Microsoft announced Friday that Windows 10 will be the only version of Windows supported on future CPUs and chipsets. The company will continue to support Windows 7 and 8.1 on older hardware for the next several years, as promised by its support policy.

This announcement will affect those who were planning to run older versions of Windows on Intel's forthcoming Kaby Lake CPUs and AMD's Bristol Ridge APUs, as well as Qualcomm's Snapdragon 820. Microsoft didn't mention AMD's upcoming Zen chips, but it seems Zen will require Windows 10 for full support by definition.
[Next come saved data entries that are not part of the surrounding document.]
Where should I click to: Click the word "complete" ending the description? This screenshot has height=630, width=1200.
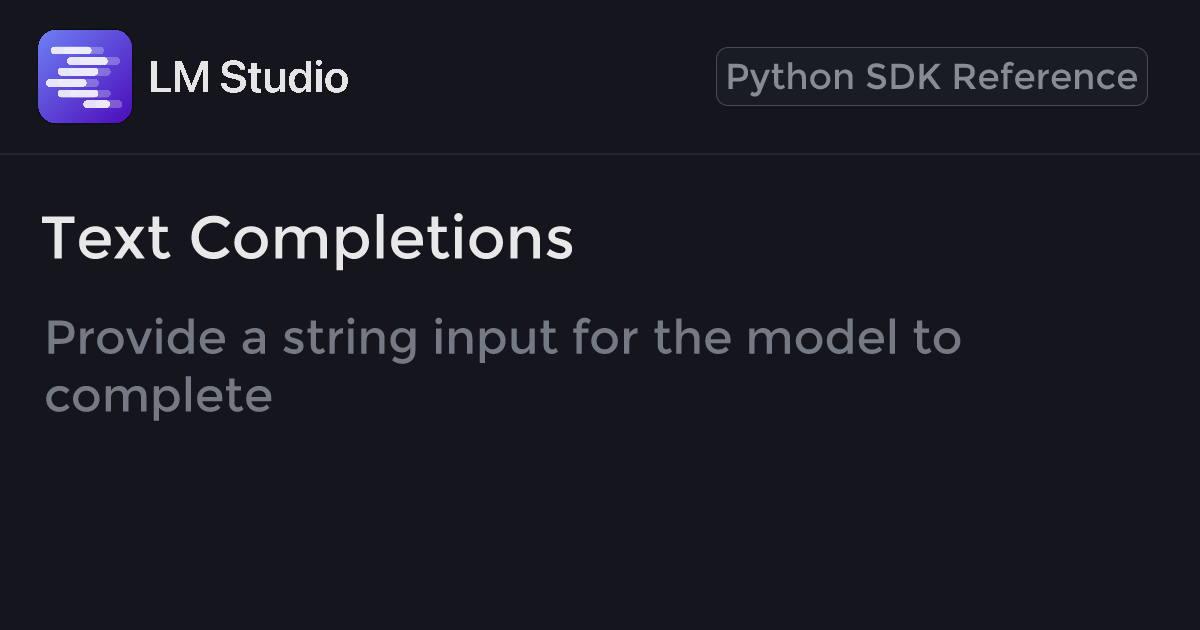(x=158, y=395)
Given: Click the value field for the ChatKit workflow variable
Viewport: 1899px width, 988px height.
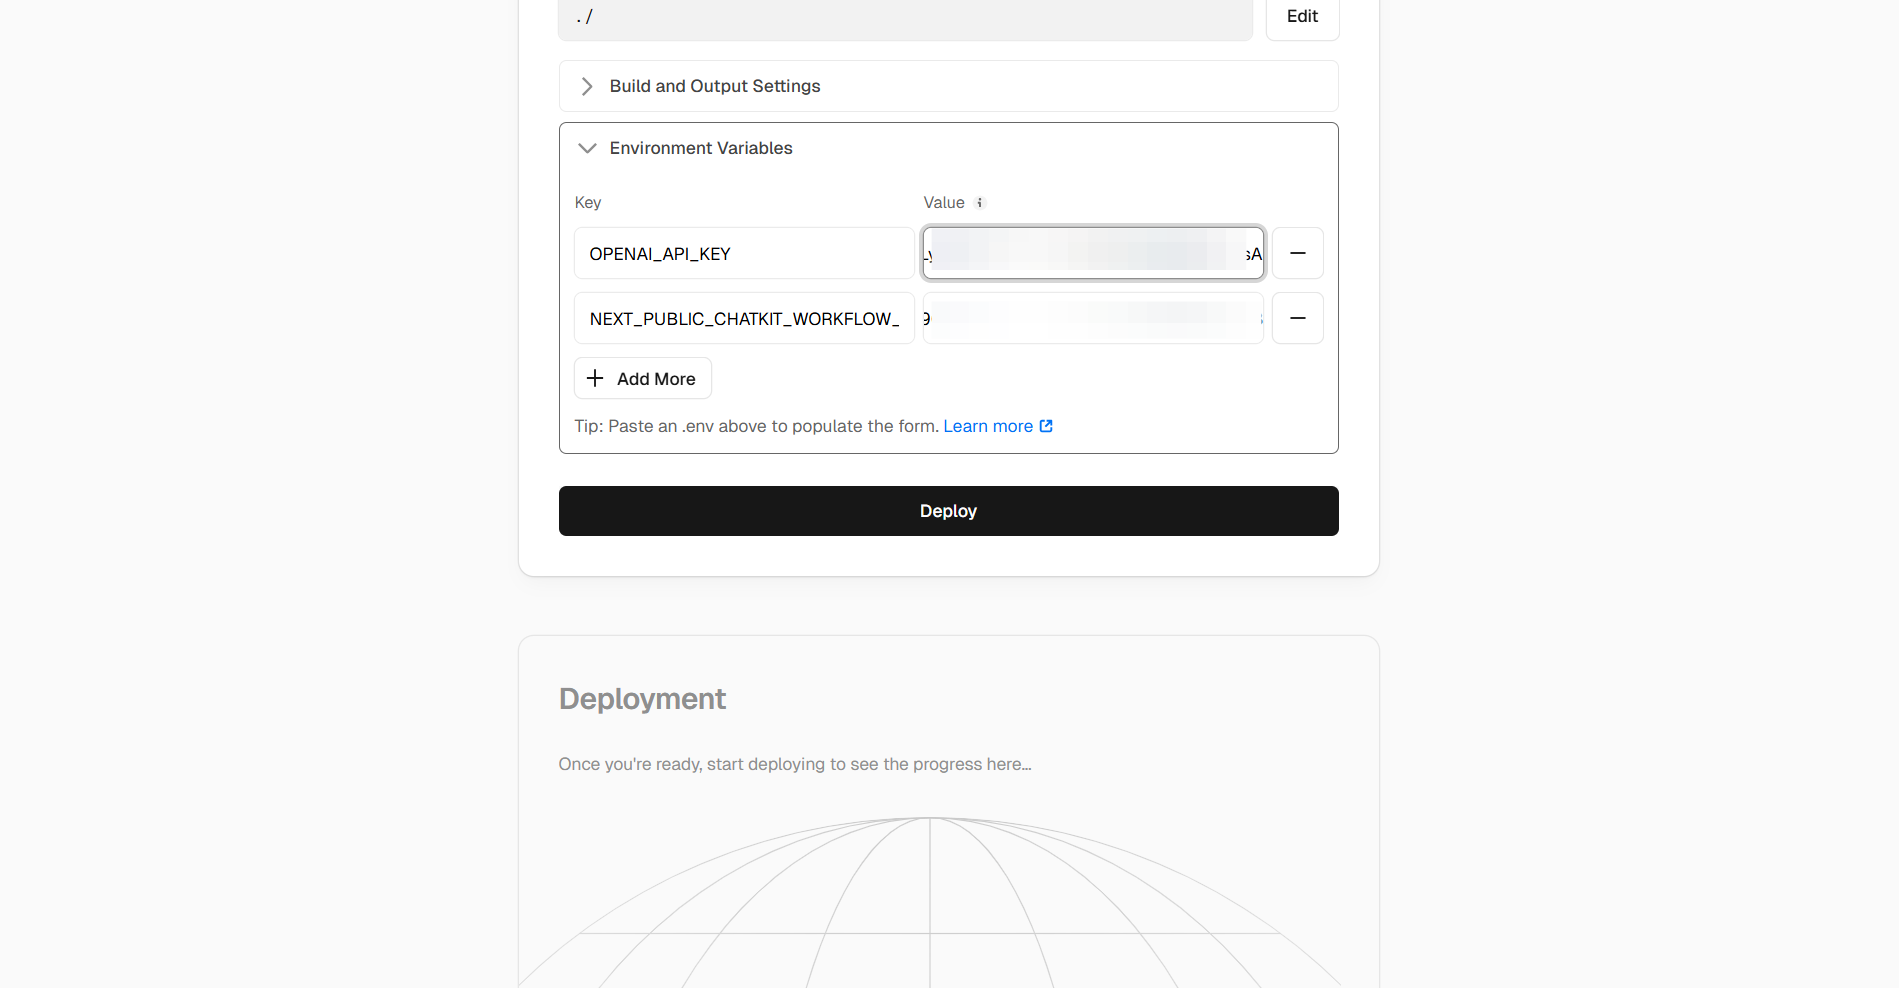Looking at the screenshot, I should [1092, 318].
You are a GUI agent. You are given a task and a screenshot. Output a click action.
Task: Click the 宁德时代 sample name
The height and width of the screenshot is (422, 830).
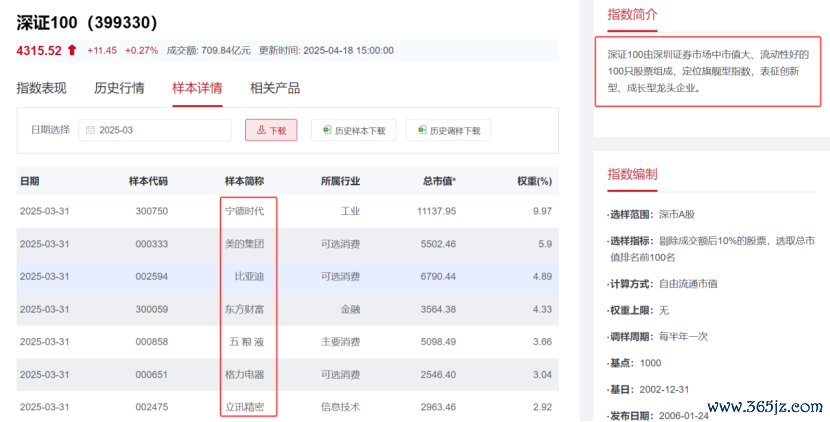(x=245, y=211)
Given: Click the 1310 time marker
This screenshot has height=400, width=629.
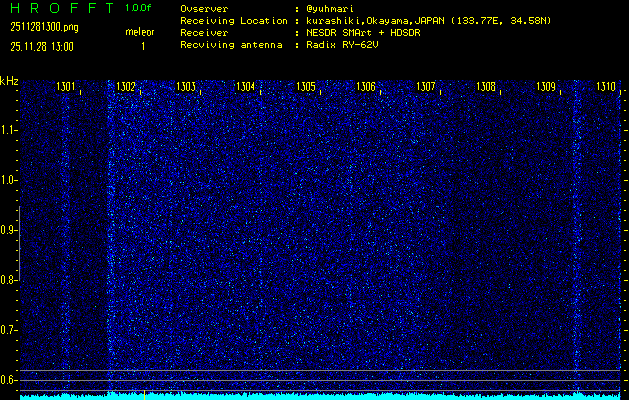Looking at the screenshot, I should point(605,87).
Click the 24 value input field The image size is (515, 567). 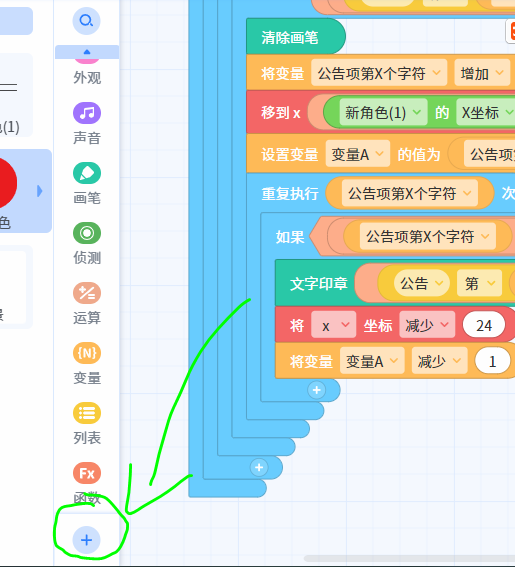[x=484, y=325]
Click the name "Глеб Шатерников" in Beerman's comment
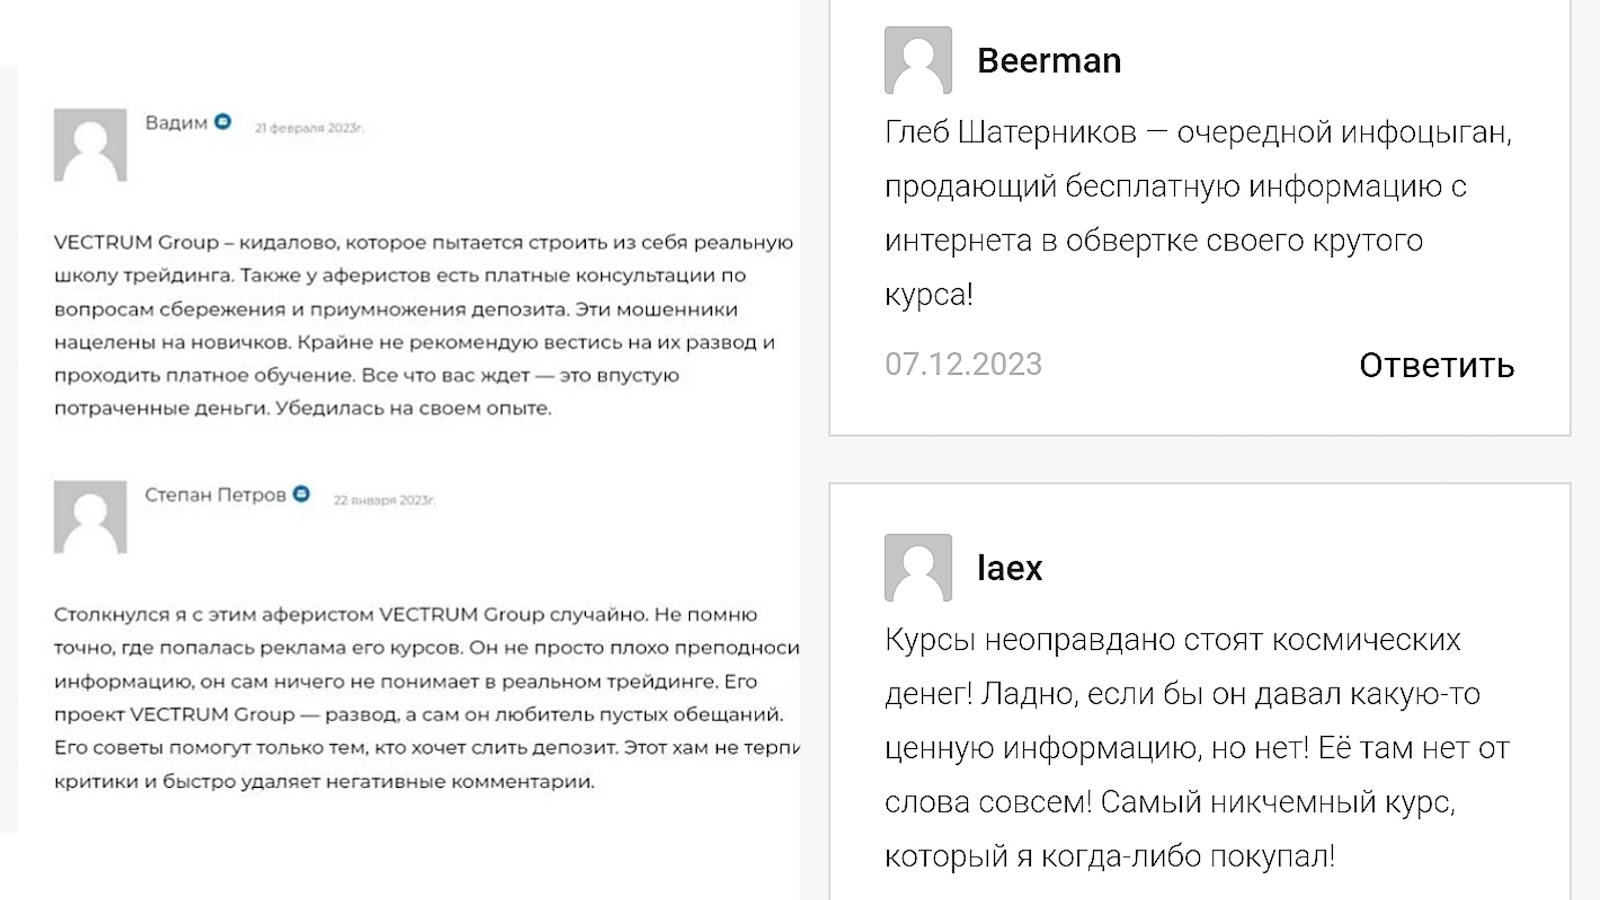 1010,132
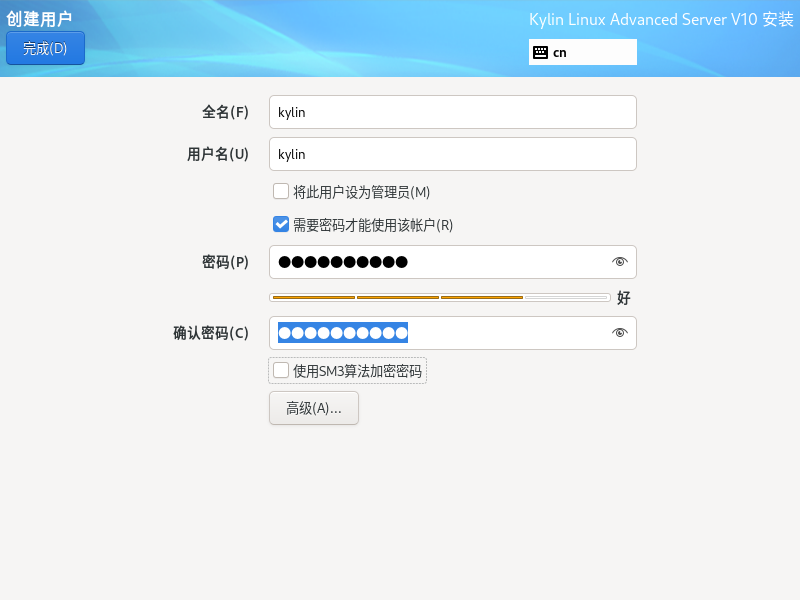Image resolution: width=800 pixels, height=600 pixels.
Task: Select the 全名 full name input field
Action: [452, 111]
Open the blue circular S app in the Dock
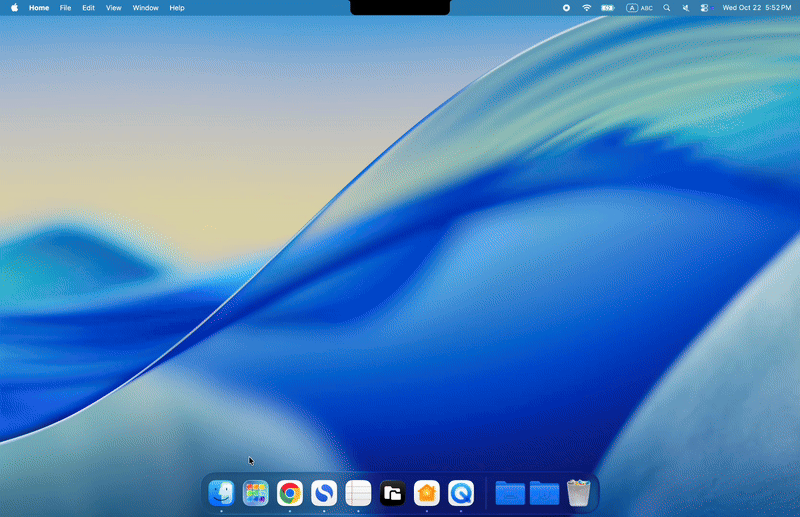800x517 pixels. coord(324,493)
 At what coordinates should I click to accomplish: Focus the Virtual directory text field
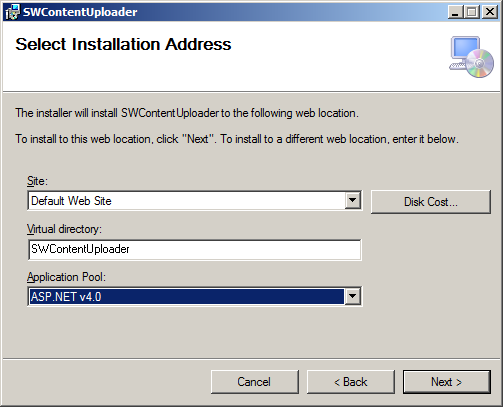(x=195, y=249)
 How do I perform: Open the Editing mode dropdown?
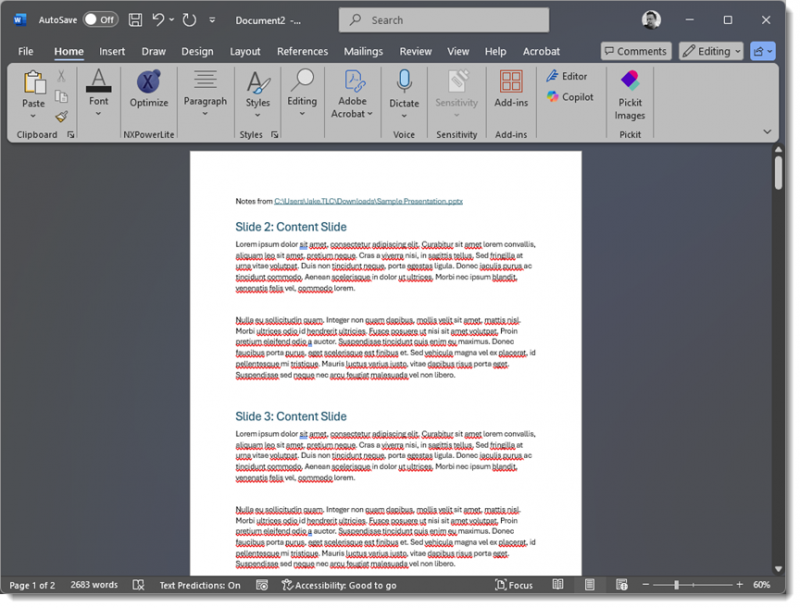tap(710, 50)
If you're running Windows 7 or 8.1, here's what we know. For systems with Intel's Broadwell and Haswell CPUs and older, as well as AMD's Steamroller chips and older, nothing has changed. Users on those platforms will continue to receive all security patches until January of 2020 for Windows 7 and January of 2023 for Windows 8.1.

There is a caveat for those running older versions of Windows on systems with Skylake CPUs, though. After July 2017, Microsoft will only release the most critical security updates for those systems. In the event a Skylake-compatible update would cause problems for other, older systems running Windows 7 or 8.1, Microsoft will not fix or release the patch at all for Skylake systems. Those who want full support from Microsoft after July 2017 will need to upgrade their Skylake PC to Windows 10.

This type of support policy isn't unprecedented in the world of operating systems. For example, Red Hat Enterprise Linux 5.11 release remains on kernel 2.6.18-398, a far cry from the kernel 4.3 release needed for full Skylake support. The announcement seems likely to disappoint many people, though. 35% of Steam users remain on Windows 7.